§ Task statement: Print every one of the lines below with no changes of any kind.
## START Input
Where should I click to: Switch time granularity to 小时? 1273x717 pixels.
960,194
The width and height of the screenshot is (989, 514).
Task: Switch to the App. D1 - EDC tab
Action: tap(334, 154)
## END Input
§ Solution for this problem:
Where should I click to: Switch time granularity to 小时? 1273x717 pixels.
960,194
The width and height of the screenshot is (989, 514).
Task: Switch to the App. D1 - EDC tab
Action: tap(334, 154)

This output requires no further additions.